CONSIGNES DE L'EXERCICE ->
a: Recopiez fidèlement le passage de l'extrait consacré à Christian Tison, en commençant aux mots « Christian Tison est » et en vous arrêtant après « connaissent pas ? ».
b: Poursuivez l'entretien de Christian Tison avec Lepetitjournal/Lisbonne à partir de la dernière phrase de l'extrait.
==== EXTRAIT
Christian Tison est depuis septembre 2018 le nouveau directeur de l´Institut Français du Portugal et Conseiller de coopération et d’action culturelle. Le cinéma est un vecteur majeur de son parcours professionnel, que ce soit en France, en Argentine ou au Portugal. Il a accordé une interview au Lepetitjournal/Lisbonne où il évoque les divers aspects de sa mission dans le domaine culturel ainsi que l´importance de la diplomatie d´influence culturelle.
Lepetitjournal/Lisbonne : Quelles sont les grandes lignes de votre parcours professionnel pour ceux qui ne vous connaissent pas ?
========
==== DONNÉES FOURNIES
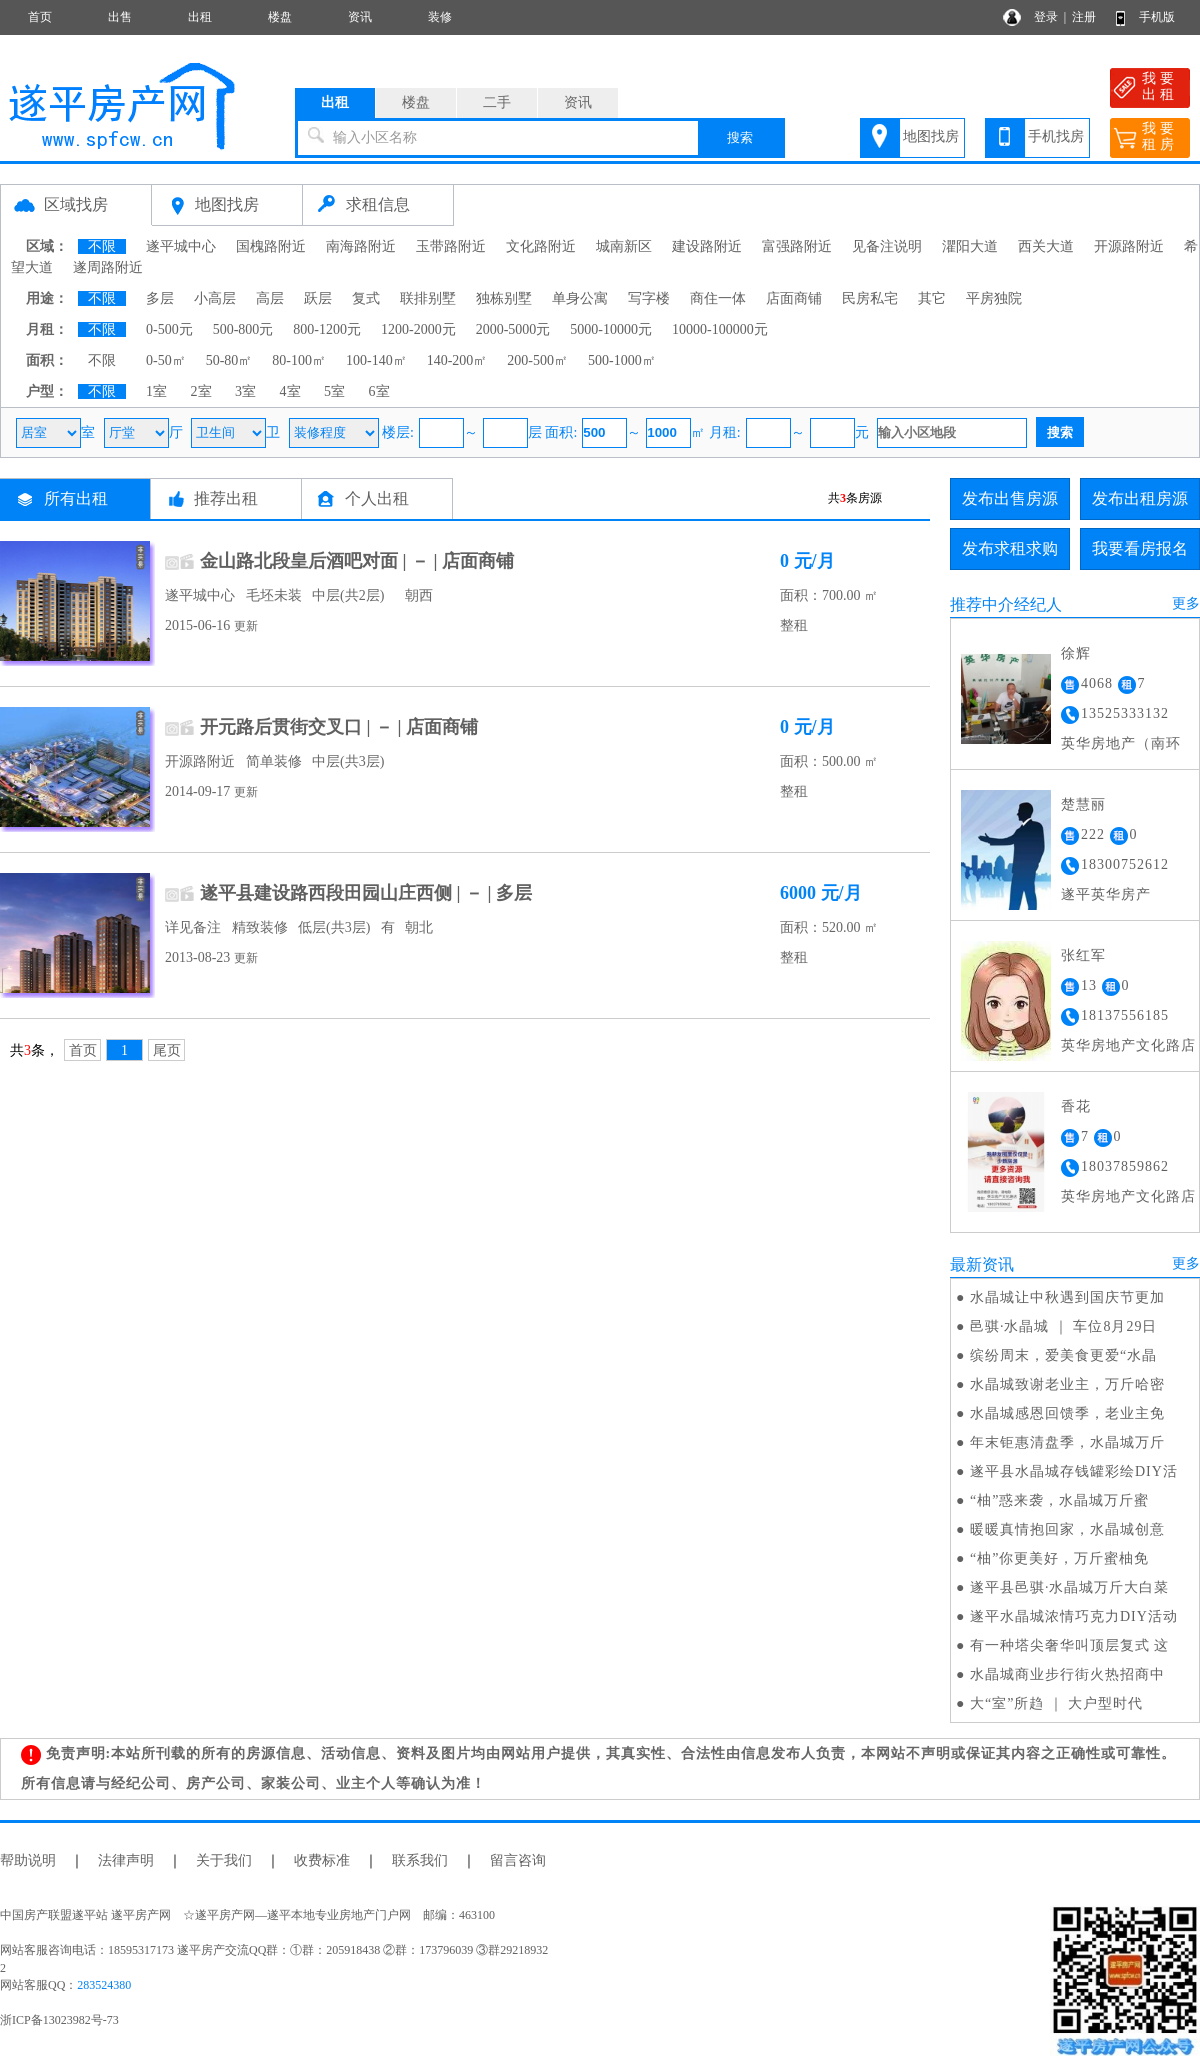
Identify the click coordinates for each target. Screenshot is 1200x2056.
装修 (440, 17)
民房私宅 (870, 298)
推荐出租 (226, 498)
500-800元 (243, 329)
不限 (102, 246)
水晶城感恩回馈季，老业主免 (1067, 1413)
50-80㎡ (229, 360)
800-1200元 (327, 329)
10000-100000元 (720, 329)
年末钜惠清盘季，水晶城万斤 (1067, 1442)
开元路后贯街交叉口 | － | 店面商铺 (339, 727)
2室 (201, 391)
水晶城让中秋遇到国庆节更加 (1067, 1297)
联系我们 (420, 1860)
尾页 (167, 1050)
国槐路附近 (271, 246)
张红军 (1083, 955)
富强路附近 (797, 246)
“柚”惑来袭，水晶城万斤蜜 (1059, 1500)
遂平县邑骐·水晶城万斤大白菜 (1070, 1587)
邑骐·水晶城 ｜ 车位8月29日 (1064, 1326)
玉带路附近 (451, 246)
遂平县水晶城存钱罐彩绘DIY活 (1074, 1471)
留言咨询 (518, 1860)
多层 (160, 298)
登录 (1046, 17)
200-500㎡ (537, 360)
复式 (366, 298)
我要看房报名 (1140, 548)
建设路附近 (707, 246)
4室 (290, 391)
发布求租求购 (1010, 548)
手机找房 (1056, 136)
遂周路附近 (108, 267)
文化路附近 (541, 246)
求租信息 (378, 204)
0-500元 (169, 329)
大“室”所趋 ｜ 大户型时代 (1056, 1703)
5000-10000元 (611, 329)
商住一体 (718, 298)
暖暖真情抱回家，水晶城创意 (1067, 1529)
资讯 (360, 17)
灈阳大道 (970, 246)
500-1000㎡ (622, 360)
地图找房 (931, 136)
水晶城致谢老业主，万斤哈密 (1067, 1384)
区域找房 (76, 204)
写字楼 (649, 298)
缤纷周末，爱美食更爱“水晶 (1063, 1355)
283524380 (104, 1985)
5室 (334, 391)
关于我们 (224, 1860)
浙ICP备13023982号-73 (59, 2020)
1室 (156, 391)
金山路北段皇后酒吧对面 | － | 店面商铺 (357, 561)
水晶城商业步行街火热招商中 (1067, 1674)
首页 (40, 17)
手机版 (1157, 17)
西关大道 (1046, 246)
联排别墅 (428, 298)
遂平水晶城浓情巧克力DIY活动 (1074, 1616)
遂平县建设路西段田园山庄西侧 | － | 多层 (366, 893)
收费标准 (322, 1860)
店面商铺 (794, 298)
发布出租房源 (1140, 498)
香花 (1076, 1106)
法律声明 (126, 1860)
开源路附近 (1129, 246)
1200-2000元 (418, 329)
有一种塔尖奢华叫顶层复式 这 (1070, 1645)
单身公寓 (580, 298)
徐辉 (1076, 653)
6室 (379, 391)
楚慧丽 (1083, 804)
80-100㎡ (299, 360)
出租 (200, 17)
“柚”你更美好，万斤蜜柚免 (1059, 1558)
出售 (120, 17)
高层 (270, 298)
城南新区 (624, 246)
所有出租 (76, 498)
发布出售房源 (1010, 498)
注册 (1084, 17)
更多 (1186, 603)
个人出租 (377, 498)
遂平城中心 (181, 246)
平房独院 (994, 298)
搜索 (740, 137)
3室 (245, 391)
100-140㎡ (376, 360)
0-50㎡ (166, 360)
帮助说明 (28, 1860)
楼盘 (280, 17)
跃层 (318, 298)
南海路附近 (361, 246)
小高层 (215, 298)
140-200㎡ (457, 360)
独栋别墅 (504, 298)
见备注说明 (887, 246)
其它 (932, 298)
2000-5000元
========
RÉPONSES ATTENDUES ->
a:
Christian Tison est depuis septembre 2018 le nouveau directeur de l´Institut Français du Portugal et Conseiller de coopération et d’action culturelle. Le cinéma est un vecteur majeur de son parcours professionnel, que ce soit en France, en Argentine ou au Portugal. Il a accordé une interview au Lepetitjournal/Lisbonne où il évoque les divers aspects de sa mission dans le domaine culturel ainsi que l´importance de la diplomatie d´influence culturelle.
Lepetitjournal/Lisbonne : Quelles sont les grandes lignes de votre parcours professionnel pour ceux qui ne vous connaissent pas ?

b:
Christian Tison : J’ai eu deux grandes étapes dans ma vie professionnelle: une dans le secteur privé dans la production et la distribution cinématographique, l’autre, depuis une quinzaine d’années, dans le secteur public avec le ministère de l’Europe et des Affaires étrangères. C’est le cinéma qui est le fil rouge de ce parcours : après mon expérience dans le privé, je suis rentré au ministère en 2004 pour y diriger le service cinéma dont la mission était de favoriser l’exportation du cinéma français et de soutenir les cinématographies des pays du Sud. C’est aussi pour le ministère que j’ai passé quatre ans en Argentine en qualité d’attaché audiovisuel régional (pour les 4 pays du Cône Sud) auprès de l’ambassade de France en Argentine.
Votre arrivée au Portugal a été un choix ?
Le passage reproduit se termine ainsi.